As décadas de 1970 e 1980 também foram marcadas pelo fortalecimento da participação de minorias no campo político internacional. Movimentos feministas, LGBT, antirracistas, de juventude, ambientalistas, entre outros, passaram a ser ouvidos. A partir disso, organizações da sociedade civil – como ONGs, institutos, fundações e associações – passaram a exigir participação social nas políticas públicas, dentre elas nos programas de cooperação internacional.

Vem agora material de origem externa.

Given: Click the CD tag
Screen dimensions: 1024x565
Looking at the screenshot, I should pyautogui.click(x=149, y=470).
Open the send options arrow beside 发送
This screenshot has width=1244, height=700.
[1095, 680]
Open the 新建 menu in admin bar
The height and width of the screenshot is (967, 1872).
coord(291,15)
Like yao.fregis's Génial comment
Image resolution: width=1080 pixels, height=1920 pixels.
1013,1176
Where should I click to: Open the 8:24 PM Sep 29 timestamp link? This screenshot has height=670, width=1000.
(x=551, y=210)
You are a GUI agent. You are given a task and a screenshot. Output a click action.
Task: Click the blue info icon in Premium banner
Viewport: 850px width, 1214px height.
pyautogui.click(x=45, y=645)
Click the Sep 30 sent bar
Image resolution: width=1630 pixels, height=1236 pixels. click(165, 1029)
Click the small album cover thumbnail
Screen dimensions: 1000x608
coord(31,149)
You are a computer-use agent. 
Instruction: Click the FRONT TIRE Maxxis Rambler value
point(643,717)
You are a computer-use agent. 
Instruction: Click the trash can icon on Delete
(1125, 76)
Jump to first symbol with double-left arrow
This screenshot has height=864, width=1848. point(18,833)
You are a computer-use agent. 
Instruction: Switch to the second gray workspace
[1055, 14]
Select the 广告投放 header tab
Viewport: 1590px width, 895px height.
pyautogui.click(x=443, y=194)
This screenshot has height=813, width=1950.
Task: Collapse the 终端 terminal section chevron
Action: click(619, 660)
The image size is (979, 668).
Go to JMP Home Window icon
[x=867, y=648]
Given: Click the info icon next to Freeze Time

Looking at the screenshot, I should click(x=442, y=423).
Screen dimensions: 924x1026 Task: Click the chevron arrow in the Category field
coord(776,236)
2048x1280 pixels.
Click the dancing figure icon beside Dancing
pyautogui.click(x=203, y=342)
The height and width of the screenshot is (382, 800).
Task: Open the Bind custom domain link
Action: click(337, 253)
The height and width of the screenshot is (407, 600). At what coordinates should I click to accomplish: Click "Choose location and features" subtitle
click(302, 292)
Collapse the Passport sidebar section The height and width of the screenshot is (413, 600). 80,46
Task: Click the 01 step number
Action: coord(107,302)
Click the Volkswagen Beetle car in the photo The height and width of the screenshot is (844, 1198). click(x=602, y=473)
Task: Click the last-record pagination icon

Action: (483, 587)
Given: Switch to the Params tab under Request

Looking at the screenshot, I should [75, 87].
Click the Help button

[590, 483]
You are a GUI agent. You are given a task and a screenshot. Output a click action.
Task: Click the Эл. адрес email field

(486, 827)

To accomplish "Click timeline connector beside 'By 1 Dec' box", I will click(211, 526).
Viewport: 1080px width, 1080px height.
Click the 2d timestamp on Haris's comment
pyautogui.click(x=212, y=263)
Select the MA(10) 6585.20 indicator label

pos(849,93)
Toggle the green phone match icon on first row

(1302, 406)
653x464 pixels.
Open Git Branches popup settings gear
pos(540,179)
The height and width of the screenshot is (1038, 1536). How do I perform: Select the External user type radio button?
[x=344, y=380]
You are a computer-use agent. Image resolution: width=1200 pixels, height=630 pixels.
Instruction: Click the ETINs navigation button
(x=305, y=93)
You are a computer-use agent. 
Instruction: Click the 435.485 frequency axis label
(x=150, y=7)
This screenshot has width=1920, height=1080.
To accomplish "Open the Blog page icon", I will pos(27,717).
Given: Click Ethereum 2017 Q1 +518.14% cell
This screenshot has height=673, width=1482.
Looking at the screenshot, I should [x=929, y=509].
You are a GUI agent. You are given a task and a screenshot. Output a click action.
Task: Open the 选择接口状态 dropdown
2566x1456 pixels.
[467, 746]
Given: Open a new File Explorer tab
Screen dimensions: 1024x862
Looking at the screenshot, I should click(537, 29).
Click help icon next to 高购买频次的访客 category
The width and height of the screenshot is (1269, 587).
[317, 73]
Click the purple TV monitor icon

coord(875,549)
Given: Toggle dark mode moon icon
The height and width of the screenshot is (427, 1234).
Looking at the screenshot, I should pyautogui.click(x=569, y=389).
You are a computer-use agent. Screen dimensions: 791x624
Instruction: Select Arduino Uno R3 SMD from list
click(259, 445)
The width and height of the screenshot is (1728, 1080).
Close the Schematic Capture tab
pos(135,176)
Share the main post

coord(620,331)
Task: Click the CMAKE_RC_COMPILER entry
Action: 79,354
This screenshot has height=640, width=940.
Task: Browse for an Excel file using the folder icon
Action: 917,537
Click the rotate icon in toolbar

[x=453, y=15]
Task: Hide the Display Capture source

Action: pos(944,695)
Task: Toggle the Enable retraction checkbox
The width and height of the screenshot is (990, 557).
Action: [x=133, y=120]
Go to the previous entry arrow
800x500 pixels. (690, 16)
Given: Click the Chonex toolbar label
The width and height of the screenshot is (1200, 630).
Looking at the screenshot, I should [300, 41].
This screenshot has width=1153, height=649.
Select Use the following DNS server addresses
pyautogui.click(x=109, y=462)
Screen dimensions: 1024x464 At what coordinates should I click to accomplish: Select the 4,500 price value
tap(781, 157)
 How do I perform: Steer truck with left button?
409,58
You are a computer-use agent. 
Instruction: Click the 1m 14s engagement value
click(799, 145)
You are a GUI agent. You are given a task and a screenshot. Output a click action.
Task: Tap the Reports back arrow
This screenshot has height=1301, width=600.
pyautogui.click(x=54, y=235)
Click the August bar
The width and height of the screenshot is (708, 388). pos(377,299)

A percepção sobre a necessidade de preservação do meio ambiente também começou a ganhar força e espaço nessa época. Alguns eventos levantaram a discussão, como a chamada “Névoa Matadora”, em 1952, que resultou em mais de quatro mil mortes devido à poluição do ar. Outro caso foi o da Baía de Minamata, em 1956, no Japão, que por contaminação da água registrou 107 mortes oficiais e quase três mil casos em verificações.

Mais tarde, em 1972 com a publicação do Relatório do Clube de Roma sobre Os limites do Crescimento, o clima e o meio ambiente ganharam mais atenção internacional. Esse relatório alertava sobre problemas cruciais de energia, poluição, saneamento, saúde, ambiente, tecnologia e crescimento populacional. Com essas ideias ecoando no mundo, é realizada no mesmo ano a Conferência das Nações Unidas sobre Meio Ambiente Humano, em Estocolmo, que foi um marco para o ambientalismo nas relações internacionais.